Data shown:
____________________
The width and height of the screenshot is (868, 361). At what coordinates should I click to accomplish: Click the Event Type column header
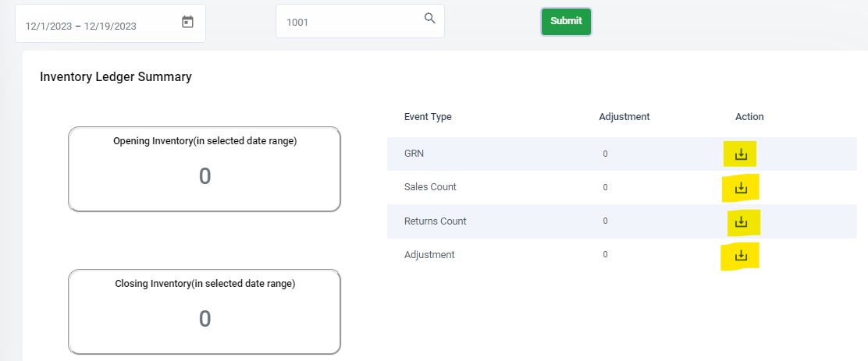pos(428,117)
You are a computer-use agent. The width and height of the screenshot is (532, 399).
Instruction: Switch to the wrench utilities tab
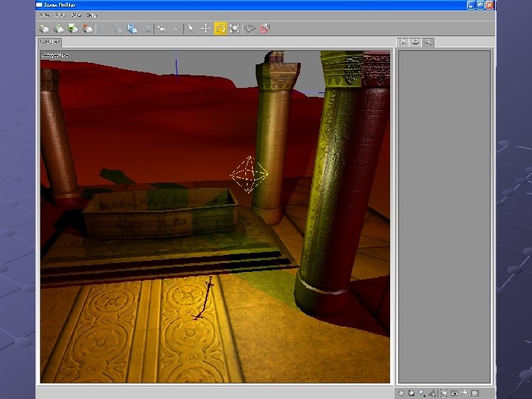pyautogui.click(x=427, y=42)
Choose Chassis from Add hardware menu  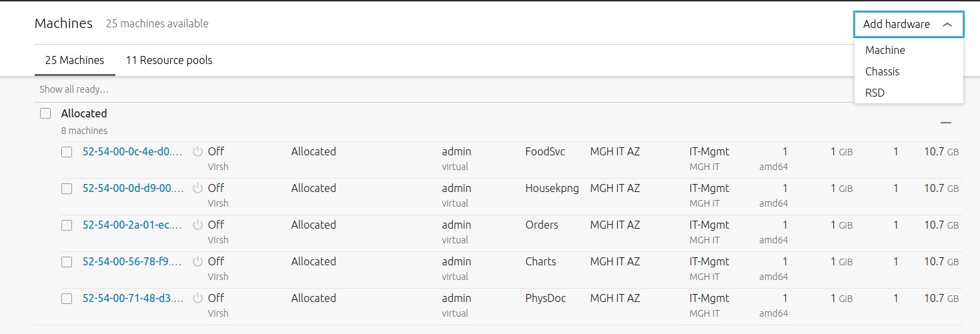click(x=882, y=71)
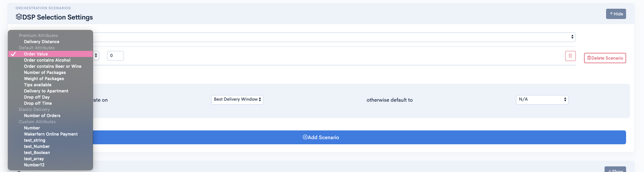
Task: Click the layers icon beside DSP Selection Settings
Action: 19,17
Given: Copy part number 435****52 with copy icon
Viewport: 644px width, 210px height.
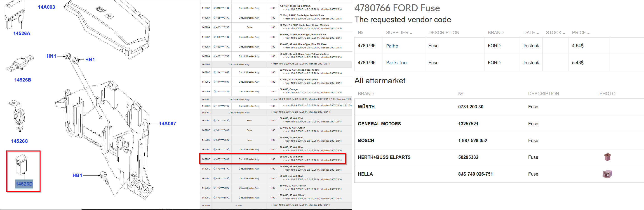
____________________
Description of the task: I would like you to set down the lines above, from the one containing "Given: Copy part" to the final line, exactly as written and without pictures.

Result for this task:
Given: Copy part number 435****52 with copy icon
Viewport: 644px width, 210px height.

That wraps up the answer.